Le niveau engagé atteste que le fournisseur achète l’équivalent de la consommation vendue auprès de producteurs renouvelables français, avec les garanties d’origine associées. Le niveau très engagé ajoute des exigences renforcées de contribution au développement de projets renouvelables français, notamment dans des dispositifs de gouvernance partagée ou de projets sans soutien public. Le label porte toujours sur une offre précise.
Une offre 100 % renouvelable française est-elle forcément meilleure ?
Pas forcément. Des garanties d’origine françaises sont plus faciles à relier à des installations identifiables en France, mais elles ne prouvent pas seules un achat direct au producteur. Demandez si le fournisseur achète conjointement l’électricité et les garanties, quels producteurs sont concernés et si l’offre porte le label VertVolt. Une formule française sans détail reste une promesse incomplète.
Pourquoi certaines offres vertes coûtent-elles beaucoup plus cher ?
Le prix peut financer des contrats directs, une rémunération plus stable des producteurs, des projets citoyens ou un service client plus étoffé. Mais un prix élevé n’est pas une preuve en lui-même. Une offre Base d’Enercoop est affichée à 0,2531 € TTC par kWh en août 2026, contre 0,2001 € au tarif réglementé Base : ce surcoût doit correspondre à des engagements vérifiables, pas à un simple argument d’image.
Puis-je changer d’offre verte sans coupure d’électricité ?
Oui. Pour un particulier, changer de fournisseur est gratuit, sans intervention sur le compteur et sans coupure. Votre réseau reste géré par Enedis dans la majeure partie du territoire, ou par votre entreprise locale de distribution dans certaines communes. Le nouveau fournisseur organise la résiliation de l’ancien contrat.
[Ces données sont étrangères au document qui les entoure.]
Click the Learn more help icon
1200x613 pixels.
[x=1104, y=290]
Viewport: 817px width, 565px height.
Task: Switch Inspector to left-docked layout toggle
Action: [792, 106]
Vous restez libre de résilier votre contrat sans frais.
Une offre verte peut-elle être moins chère que le tarif réglementé ?
Oui. Le caractère vert ne fixe pas le prix. En août 2026, certaines offres avec une composante renouvelable sont moins chères que le tarif réglementé, tandis que d’autres sont nettement plus coûteuses. Comparez le coût annuel sur vos propres kWh, puis contrôlez la qualité environnementale séparément. Le bon choix est une offre suffisamment traçable dont le surcoût, s’il existe, est proportionné aux preuves apportées.
Comment vérifier qu’un fournisseur ne fait pas seulement du greenwashing ?
Demandez quatre éléments : le nom exact de l’offre, le niveau VertVolt éventuel, le bilan annuel des garanties d’origine et les producteurs partenaires. Ajoutez une question décisive : l’électricité et les garanties sont-elles achetées ensemble auprès des producteurs ? Si le fournisseur répond seulement par des slogans comme « propre », « responsable » ou « 100 % vert », sans document daté, écartez l’offre.